- [Supplied material]:
◇ ◇ ◇ ◇ ◇ ◇ ◇

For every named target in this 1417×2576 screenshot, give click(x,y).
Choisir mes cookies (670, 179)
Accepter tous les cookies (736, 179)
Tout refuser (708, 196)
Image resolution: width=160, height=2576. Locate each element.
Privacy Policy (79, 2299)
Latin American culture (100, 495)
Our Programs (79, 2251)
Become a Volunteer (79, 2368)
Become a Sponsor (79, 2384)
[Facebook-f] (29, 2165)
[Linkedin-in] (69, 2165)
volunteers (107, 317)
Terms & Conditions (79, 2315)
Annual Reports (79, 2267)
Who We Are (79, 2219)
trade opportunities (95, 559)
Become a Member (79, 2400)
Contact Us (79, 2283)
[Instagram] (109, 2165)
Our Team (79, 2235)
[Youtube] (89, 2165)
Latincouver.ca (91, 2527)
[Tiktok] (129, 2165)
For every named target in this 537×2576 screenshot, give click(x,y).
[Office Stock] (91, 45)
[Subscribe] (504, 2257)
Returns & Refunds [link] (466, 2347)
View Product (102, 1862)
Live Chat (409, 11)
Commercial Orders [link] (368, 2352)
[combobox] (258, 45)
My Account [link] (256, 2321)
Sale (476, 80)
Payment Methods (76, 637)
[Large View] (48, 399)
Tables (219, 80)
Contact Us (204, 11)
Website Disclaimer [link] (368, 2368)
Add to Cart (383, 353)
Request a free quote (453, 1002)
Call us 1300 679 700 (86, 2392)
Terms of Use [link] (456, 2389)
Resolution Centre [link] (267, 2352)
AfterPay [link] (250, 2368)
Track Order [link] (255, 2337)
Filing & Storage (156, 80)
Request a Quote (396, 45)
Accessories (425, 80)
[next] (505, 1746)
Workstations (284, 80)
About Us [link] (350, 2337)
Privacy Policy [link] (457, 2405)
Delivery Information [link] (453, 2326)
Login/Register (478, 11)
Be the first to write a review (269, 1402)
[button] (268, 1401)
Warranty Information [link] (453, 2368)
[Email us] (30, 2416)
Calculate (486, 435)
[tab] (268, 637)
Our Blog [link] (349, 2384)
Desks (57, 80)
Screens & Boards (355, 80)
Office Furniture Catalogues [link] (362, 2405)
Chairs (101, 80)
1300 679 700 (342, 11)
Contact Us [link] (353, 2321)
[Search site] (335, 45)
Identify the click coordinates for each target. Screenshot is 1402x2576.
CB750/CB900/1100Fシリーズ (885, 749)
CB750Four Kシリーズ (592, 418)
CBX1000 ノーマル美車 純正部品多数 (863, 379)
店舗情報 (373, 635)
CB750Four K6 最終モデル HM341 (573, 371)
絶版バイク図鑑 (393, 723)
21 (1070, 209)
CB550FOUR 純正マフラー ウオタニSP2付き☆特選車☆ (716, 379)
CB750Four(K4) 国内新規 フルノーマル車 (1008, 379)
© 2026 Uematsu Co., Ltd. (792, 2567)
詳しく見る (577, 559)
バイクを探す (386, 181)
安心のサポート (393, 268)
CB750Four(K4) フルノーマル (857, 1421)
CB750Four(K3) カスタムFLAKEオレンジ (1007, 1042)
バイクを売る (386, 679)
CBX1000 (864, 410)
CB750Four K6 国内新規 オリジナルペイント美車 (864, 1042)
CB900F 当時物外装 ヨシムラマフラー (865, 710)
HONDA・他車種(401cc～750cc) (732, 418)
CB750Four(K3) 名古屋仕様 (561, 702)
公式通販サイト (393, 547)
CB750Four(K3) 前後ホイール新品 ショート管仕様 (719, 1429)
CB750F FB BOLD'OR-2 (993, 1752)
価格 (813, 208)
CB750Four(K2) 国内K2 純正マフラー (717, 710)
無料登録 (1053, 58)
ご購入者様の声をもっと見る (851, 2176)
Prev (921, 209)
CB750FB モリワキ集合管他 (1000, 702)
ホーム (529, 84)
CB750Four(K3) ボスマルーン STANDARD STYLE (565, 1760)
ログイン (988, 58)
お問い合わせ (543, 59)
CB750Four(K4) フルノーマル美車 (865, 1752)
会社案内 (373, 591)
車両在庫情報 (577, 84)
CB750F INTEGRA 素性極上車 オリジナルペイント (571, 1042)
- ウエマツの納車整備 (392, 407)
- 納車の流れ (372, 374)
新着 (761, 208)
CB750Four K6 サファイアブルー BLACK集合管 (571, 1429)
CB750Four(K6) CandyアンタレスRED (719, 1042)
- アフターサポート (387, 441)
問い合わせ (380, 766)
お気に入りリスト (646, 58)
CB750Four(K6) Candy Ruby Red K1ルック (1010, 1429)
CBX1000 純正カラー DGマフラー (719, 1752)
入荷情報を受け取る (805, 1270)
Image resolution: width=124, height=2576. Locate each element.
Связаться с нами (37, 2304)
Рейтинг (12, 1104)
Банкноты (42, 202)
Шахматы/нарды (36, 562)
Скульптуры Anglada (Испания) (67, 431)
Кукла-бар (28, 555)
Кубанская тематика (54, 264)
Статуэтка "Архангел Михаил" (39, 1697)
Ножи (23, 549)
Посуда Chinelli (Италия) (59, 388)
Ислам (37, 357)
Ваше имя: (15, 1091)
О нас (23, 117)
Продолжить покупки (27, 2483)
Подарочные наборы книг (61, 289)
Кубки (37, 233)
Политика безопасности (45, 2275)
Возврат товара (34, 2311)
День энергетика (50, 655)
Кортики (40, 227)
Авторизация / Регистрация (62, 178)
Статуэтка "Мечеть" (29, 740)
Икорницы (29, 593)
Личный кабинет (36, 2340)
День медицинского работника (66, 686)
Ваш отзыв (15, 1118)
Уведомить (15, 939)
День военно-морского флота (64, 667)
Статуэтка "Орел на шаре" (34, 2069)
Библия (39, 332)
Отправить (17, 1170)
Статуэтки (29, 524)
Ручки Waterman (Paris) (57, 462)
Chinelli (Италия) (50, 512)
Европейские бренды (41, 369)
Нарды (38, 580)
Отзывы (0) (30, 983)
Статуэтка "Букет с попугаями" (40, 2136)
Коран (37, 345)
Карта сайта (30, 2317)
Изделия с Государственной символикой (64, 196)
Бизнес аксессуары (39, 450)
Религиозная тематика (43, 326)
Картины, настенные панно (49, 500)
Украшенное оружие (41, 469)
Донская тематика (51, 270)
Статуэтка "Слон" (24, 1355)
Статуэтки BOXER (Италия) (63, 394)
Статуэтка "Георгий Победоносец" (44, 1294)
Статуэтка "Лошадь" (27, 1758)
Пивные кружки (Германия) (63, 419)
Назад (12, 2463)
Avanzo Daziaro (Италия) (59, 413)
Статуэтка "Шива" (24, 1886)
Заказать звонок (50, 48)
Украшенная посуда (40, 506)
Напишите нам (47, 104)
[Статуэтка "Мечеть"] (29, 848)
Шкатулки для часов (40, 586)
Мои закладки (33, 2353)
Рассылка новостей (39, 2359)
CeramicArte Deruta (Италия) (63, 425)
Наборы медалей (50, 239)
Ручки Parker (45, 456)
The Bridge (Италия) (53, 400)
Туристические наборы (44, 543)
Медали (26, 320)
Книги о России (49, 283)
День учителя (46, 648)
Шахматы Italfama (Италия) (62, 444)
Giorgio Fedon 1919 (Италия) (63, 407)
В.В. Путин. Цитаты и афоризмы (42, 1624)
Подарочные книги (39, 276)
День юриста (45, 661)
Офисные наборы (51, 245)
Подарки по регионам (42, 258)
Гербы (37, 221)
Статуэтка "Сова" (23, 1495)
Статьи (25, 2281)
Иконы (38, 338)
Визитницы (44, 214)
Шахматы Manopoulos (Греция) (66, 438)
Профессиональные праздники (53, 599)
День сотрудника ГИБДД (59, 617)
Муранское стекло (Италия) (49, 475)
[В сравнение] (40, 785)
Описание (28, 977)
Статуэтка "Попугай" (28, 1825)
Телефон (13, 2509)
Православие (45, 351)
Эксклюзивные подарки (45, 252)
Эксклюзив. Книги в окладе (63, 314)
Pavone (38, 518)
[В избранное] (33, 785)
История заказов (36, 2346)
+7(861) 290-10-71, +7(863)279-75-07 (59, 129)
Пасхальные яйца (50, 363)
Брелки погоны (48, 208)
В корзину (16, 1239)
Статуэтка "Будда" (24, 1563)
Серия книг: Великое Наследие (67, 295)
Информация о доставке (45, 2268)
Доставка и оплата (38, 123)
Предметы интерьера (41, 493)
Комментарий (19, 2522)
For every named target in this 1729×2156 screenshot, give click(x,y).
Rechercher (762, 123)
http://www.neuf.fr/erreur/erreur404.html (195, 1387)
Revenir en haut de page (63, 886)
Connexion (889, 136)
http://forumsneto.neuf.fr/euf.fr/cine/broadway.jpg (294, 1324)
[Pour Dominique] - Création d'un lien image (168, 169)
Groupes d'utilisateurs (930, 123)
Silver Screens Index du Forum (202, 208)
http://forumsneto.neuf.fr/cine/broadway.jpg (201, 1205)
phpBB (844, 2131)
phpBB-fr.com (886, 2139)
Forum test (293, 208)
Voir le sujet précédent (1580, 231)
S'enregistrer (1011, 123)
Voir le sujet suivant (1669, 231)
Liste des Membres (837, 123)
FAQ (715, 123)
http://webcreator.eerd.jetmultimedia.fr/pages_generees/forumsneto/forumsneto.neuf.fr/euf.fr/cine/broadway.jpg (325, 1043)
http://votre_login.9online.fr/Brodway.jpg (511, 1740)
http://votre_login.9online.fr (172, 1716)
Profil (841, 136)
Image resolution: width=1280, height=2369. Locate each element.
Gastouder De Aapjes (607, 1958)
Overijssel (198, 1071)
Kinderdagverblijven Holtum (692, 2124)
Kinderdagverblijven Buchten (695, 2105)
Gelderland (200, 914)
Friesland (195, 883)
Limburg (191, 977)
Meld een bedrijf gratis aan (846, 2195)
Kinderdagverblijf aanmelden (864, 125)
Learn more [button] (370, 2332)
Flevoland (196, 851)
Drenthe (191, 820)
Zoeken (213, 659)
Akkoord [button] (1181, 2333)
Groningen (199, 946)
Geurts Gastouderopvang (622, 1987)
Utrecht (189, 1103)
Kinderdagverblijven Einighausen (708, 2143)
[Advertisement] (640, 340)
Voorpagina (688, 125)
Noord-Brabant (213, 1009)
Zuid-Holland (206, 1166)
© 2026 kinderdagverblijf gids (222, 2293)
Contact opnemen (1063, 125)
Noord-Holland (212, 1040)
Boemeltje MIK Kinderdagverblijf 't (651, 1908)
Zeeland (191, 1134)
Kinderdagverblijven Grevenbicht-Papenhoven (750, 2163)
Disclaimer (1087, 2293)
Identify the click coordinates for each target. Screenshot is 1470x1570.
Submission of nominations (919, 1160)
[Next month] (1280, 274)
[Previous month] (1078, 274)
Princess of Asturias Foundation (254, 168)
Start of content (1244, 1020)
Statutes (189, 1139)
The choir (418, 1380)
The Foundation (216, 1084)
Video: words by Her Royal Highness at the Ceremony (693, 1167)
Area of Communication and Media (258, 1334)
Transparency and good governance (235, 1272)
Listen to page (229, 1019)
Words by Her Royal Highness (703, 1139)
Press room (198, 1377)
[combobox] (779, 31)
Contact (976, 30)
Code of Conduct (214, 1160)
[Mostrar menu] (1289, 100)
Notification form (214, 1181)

◇ ◇ ◇ ◇ ◇ ◇ ◇

- [Task goal]: Above are the records. Copy the lines beginning at the one that has "Image resolution: width=124, height=2576." and ending with the one that has "Шахматы Manopoulos (Греция) (66, 438)", unchanged.

- [Answer box]:
Image resolution: width=124, height=2576. Locate each element.
Связаться с нами (37, 2304)
Рейтинг (12, 1104)
Банкноты (42, 202)
Шахматы/нарды (36, 562)
Скульптуры Anglada (Испания) (67, 431)
Кукла-бар (28, 555)
Кубанская тематика (54, 264)
Статуэтка "Архангел Михаил" (39, 1697)
Ножи (23, 549)
Посуда Chinelli (Италия) (59, 388)
Ислам (37, 357)
Ваше имя: (15, 1091)
О нас (23, 117)
Продолжить покупки (27, 2483)
Подарочные наборы книг (61, 289)
Кубки (37, 233)
Политика безопасности (45, 2275)
Возврат товара (34, 2311)
День энергетика (50, 655)
Кортики (40, 227)
Авторизация / Регистрация (62, 178)
Статуэтка "Мечеть" (29, 740)
Икорницы (29, 593)
Личный кабинет (36, 2340)
День медицинского работника (66, 686)
Ваш отзыв (15, 1118)
Уведомить (15, 939)
День военно-морского флота (64, 667)
Статуэтка "Орел на шаре" (34, 2069)
Библия (39, 332)
Отправить (17, 1170)
Статуэтки (29, 524)
Ручки Waterman (Paris) (57, 462)
Chinelli (Италия) (50, 512)
Европейские бренды (41, 369)
Нарды (38, 580)
Отзывы (0) (30, 983)
Статуэтка "Букет с попугаями" (40, 2136)
Коран (37, 345)
Карта сайта (30, 2317)
Изделия с Государственной символикой (64, 196)
Бизнес аксессуары (39, 450)
Религиозная тематика (43, 326)
Картины, настенные панно (49, 500)
Украшенное оружие (41, 469)
Донская тематика (51, 270)
Статуэтка "Слон" (24, 1355)
Статуэтки BOXER (Италия) (63, 394)
Статуэтка "Георгий Победоносец" (44, 1294)
Статуэтка "Лошадь" (27, 1758)
Пивные кружки (Германия) (63, 419)
Назад (12, 2463)
Avanzo Daziaro (Италия) (59, 413)
Статуэтка "Шива" (24, 1886)
Заказать звонок (50, 48)
Украшенная посуда (40, 506)
Напишите нам (47, 104)
[Статуэтка "Мечеть"] (29, 848)
Шкатулки для часов (40, 586)
Мои закладки (33, 2353)
Рассылка новостей (39, 2359)
CeramicArte Deruta (Италия) (63, 425)
Наборы медалей (50, 239)
Ручки Parker (45, 456)
The Bridge (Италия) (53, 400)
Туристические наборы (44, 543)
Медали (26, 320)
Книги о России (49, 283)
День учителя (46, 648)
Шахматы Italfama (Италия) (62, 444)
Giorgio Fedon 1919 (Италия) (63, 407)
В.В. Путин. Цитаты и афоризмы (42, 1624)
Подарочные книги (39, 276)
День юриста (45, 661)
Офисные наборы (51, 245)
Подарки по регионам (42, 258)
Гербы (37, 221)
Статуэтка "Сова" (23, 1495)
Статьи (25, 2281)
Иконы (38, 338)
Визитницы (44, 214)
Шахматы Manopoulos (Греция) (66, 438)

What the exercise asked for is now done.